[Records drawn from a dataset]
---+---

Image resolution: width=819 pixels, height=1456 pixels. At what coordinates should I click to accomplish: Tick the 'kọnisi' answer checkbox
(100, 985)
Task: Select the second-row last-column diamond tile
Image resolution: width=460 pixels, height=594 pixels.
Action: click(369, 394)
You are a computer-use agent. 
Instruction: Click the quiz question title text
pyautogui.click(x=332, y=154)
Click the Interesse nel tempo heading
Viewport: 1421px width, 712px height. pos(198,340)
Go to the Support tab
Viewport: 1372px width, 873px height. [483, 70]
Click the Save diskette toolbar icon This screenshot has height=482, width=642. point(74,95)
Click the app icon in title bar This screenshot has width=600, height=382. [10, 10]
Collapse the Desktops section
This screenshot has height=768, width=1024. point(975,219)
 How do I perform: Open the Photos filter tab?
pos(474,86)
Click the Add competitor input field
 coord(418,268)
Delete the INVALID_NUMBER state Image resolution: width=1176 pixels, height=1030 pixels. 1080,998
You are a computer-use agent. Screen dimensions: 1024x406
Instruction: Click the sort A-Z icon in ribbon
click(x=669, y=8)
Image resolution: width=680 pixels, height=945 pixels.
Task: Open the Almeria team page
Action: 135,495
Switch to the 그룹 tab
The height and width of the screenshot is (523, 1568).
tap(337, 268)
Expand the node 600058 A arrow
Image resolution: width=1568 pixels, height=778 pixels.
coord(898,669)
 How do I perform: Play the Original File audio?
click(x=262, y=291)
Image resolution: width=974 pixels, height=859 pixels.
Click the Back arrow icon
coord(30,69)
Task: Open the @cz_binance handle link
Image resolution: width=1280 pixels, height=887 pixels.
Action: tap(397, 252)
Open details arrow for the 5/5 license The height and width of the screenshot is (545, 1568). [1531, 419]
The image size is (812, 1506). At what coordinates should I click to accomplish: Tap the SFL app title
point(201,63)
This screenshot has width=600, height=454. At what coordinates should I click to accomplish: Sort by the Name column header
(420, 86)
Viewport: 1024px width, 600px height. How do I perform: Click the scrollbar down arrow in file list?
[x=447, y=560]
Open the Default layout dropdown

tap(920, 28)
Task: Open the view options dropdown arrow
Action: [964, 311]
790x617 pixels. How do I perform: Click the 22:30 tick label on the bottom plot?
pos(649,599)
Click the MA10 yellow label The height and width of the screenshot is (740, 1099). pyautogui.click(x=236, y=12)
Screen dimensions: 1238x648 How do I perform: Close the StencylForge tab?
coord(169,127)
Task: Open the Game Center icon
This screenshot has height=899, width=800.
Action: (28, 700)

---+---

__Exercise__: Whenever the string "agent" shows up in a line of the records, copy that line.

__Exercise solution__:
You are a computer-use agent. 
You are a computer-use agent. Screen dimensions: 1024x406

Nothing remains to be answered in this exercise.